INFORMATION GIVEN:

[Start of section]

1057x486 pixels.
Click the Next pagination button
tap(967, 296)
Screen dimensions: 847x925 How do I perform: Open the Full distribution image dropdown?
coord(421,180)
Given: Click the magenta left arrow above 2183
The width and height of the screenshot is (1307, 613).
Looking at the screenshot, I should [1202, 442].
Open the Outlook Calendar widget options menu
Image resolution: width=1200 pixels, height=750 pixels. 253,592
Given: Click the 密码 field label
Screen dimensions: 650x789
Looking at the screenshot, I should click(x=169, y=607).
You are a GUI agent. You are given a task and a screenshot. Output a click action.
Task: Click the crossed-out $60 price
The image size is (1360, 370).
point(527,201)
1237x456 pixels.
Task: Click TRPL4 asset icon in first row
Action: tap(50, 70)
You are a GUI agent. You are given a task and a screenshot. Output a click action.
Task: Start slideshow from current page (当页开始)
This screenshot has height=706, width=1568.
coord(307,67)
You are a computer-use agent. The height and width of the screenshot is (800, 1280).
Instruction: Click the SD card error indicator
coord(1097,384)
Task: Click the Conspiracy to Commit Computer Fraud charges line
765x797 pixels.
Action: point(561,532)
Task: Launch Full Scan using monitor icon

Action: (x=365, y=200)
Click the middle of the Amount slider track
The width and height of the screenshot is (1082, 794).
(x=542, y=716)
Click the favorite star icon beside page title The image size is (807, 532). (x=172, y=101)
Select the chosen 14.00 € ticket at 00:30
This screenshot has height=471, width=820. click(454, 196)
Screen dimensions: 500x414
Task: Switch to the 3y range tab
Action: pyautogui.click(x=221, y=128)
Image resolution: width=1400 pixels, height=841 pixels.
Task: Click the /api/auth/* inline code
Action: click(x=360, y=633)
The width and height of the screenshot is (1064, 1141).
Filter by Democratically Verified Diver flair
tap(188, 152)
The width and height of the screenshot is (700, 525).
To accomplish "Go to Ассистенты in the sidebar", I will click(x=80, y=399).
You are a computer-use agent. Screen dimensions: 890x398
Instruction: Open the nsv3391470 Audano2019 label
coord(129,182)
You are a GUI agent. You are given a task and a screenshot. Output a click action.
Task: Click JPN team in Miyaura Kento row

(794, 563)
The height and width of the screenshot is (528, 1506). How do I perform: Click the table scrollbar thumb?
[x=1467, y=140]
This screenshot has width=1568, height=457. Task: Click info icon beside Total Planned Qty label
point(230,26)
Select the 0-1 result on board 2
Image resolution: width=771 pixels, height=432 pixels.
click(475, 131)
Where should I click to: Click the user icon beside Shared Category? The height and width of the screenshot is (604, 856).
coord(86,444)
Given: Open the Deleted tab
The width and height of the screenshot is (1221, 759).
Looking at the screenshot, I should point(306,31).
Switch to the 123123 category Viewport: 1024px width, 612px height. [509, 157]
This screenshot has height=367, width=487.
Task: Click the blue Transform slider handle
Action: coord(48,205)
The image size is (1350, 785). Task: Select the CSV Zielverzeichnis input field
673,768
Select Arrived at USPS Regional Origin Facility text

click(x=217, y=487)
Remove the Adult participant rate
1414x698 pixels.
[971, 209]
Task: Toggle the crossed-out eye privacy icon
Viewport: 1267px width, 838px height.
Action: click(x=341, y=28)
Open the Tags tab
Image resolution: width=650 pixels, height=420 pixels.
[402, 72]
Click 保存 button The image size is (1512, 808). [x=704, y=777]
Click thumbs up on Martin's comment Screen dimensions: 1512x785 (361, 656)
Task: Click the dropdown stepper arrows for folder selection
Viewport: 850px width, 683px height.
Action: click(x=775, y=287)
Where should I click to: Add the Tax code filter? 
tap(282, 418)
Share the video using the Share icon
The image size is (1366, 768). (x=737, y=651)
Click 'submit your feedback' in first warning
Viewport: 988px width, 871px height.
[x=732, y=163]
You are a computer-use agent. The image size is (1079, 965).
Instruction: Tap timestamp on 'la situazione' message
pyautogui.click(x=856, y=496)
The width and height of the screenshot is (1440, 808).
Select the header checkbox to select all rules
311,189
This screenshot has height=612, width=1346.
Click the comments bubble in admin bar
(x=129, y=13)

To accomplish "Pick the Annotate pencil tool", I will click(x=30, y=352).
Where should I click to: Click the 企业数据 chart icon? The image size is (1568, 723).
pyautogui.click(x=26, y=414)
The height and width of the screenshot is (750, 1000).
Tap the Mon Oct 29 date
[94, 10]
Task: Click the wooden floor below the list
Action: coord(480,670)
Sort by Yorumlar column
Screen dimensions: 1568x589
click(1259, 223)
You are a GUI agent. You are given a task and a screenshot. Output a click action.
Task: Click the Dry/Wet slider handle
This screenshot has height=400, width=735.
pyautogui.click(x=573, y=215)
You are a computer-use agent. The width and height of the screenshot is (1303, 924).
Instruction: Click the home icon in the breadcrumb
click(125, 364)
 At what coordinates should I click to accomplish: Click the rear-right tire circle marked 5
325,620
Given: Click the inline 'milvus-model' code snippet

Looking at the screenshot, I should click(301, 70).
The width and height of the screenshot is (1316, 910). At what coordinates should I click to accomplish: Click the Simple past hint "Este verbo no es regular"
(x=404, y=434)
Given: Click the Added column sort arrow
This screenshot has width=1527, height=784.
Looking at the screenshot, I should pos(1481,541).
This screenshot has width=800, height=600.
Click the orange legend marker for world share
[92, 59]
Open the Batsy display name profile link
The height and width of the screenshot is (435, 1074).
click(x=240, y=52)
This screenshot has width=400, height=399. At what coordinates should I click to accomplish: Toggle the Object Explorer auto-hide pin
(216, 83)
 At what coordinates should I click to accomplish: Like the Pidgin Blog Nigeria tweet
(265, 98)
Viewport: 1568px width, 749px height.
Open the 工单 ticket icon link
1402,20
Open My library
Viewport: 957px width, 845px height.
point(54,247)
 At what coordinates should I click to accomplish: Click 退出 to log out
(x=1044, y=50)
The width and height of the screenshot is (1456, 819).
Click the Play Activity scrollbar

[End of section]

EXERCISE OBJECTIVE: A word-for-word transcription of the listing above is what the answer should contain.

TASK RESULT:
1057x486 pixels.
Click the Next pagination button
tap(967, 296)
Screen dimensions: 847x925 How do I perform: Open the Full distribution image dropdown?
coord(421,180)
Given: Click the magenta left arrow above 2183
The width and height of the screenshot is (1307, 613).
Looking at the screenshot, I should [1202, 442].
Open the Outlook Calendar widget options menu
Image resolution: width=1200 pixels, height=750 pixels. 253,592
Given: Click the 密码 field label
Screen dimensions: 650x789
Looking at the screenshot, I should click(x=169, y=607).
You are a GUI agent. You are given a task and a screenshot. Output a click action.
Task: Click the crossed-out $60 price
The image size is (1360, 370).
point(527,201)
1237x456 pixels.
Task: Click TRPL4 asset icon in first row
Action: tap(50, 70)
You are a GUI agent. You are given a task and a screenshot. Output a click action.
Task: Start slideshow from current page (当页开始)
This screenshot has height=706, width=1568.
coord(307,67)
You are a computer-use agent. The height and width of the screenshot is (800, 1280).
Instruction: Click the SD card error indicator
coord(1097,384)
Task: Click the Conspiracy to Commit Computer Fraud charges line
765x797 pixels.
Action: point(561,532)
Task: Launch Full Scan using monitor icon

Action: (x=365, y=200)
Click the middle of the Amount slider track
The width and height of the screenshot is (1082, 794).
(x=542, y=716)
Click the favorite star icon beside page title The image size is (807, 532). (x=172, y=101)
Select the chosen 14.00 € ticket at 00:30
This screenshot has height=471, width=820. click(454, 196)
Screen dimensions: 500x414
Task: Switch to the 3y range tab
Action: pyautogui.click(x=221, y=128)
Image resolution: width=1400 pixels, height=841 pixels.
Task: Click the /api/auth/* inline code
Action: click(x=360, y=633)
The width and height of the screenshot is (1064, 1141).
Filter by Democratically Verified Diver flair
tap(188, 152)
The width and height of the screenshot is (700, 525).
To accomplish "Go to Ассистенты in the sidebar", I will click(x=80, y=399).
You are a computer-use agent. Screen dimensions: 890x398
Instruction: Open the nsv3391470 Audano2019 label
coord(129,182)
You are a GUI agent. You are given a task and a screenshot. Output a click action.
Task: Click JPN team in Miyaura Kento row

(794, 563)
The height and width of the screenshot is (528, 1506). How do I perform: Click the table scrollbar thumb?
[x=1467, y=140]
This screenshot has width=1568, height=457. Task: Click info icon beside Total Planned Qty label
point(230,26)
Select the 0-1 result on board 2
Image resolution: width=771 pixels, height=432 pixels.
click(475, 131)
Where should I click to: Click the user icon beside Shared Category? The height and width of the screenshot is (604, 856).
coord(86,444)
Given: Open the Deleted tab
The width and height of the screenshot is (1221, 759).
Looking at the screenshot, I should point(306,31).
Switch to the 123123 category Viewport: 1024px width, 612px height. [509, 157]
This screenshot has height=367, width=487.
Task: Click the blue Transform slider handle
Action: coord(48,205)
The image size is (1350, 785). Task: Select the CSV Zielverzeichnis input field
673,768
Select Arrived at USPS Regional Origin Facility text

click(x=217, y=487)
Remove the Adult participant rate
1414x698 pixels.
[971, 209]
Task: Toggle the crossed-out eye privacy icon
Viewport: 1267px width, 838px height.
Action: click(x=341, y=28)
Open the Tags tab
Image resolution: width=650 pixels, height=420 pixels.
[402, 72]
Click 保存 button The image size is (1512, 808). [x=704, y=777]
Click thumbs up on Martin's comment Screen dimensions: 1512x785 (361, 656)
Task: Click the dropdown stepper arrows for folder selection
Viewport: 850px width, 683px height.
Action: click(x=775, y=287)
Where should I click to: Add the Tax code filter? 
tap(282, 418)
Share the video using the Share icon
The image size is (1366, 768). (x=737, y=651)
Click 'submit your feedback' in first warning
Viewport: 988px width, 871px height.
[x=732, y=163]
You are a computer-use agent. The image size is (1079, 965).
Instruction: Tap timestamp on 'la situazione' message
pyautogui.click(x=856, y=496)
The width and height of the screenshot is (1440, 808).
Select the header checkbox to select all rules
311,189
This screenshot has height=612, width=1346.
Click the comments bubble in admin bar
(x=129, y=13)

To accomplish "Pick the Annotate pencil tool", I will click(x=30, y=352).
Where should I click to: Click the 企业数据 chart icon? The image size is (1568, 723).
pyautogui.click(x=26, y=414)
The height and width of the screenshot is (750, 1000).
Tap the Mon Oct 29 date
[94, 10]
Task: Click the wooden floor below the list
Action: coord(480,670)
Sort by Yorumlar column
Screen dimensions: 1568x589
click(1259, 223)
You are a GUI agent. You are given a task and a screenshot. Output a click action.
Task: Click the Dry/Wet slider handle
This screenshot has height=400, width=735.
pyautogui.click(x=573, y=215)
You are a computer-use agent. The width and height of the screenshot is (1303, 924).
Instruction: Click the home icon in the breadcrumb
click(125, 364)
 At what coordinates should I click to accomplish: Click the rear-right tire circle marked 5
325,620
Given: Click the inline 'milvus-model' code snippet

Looking at the screenshot, I should click(301, 70).
The width and height of the screenshot is (1316, 910). At what coordinates should I click to accomplish: Click the Simple past hint "Este verbo no es regular"
(x=404, y=434)
Given: Click the Added column sort arrow
This screenshot has width=1527, height=784.
Looking at the screenshot, I should pos(1481,541).
This screenshot has width=800, height=600.
Click the orange legend marker for world share
[92, 59]
Open the Batsy display name profile link
The height and width of the screenshot is (435, 1074).
click(x=240, y=52)
This screenshot has width=400, height=399. At what coordinates should I click to accomplish: Toggle the Object Explorer auto-hide pin
(216, 83)
 At what coordinates should I click to accomplish: Like the Pidgin Blog Nigeria tweet
(265, 98)
Viewport: 1568px width, 749px height.
Open the 工单 ticket icon link
1402,20
Open My library
Viewport: 957px width, 845px height.
point(54,247)
 At what coordinates should I click to accomplish: Click 退出 to log out
(x=1044, y=50)
The width and height of the screenshot is (1456, 819).
Click the Play Activity scrollbar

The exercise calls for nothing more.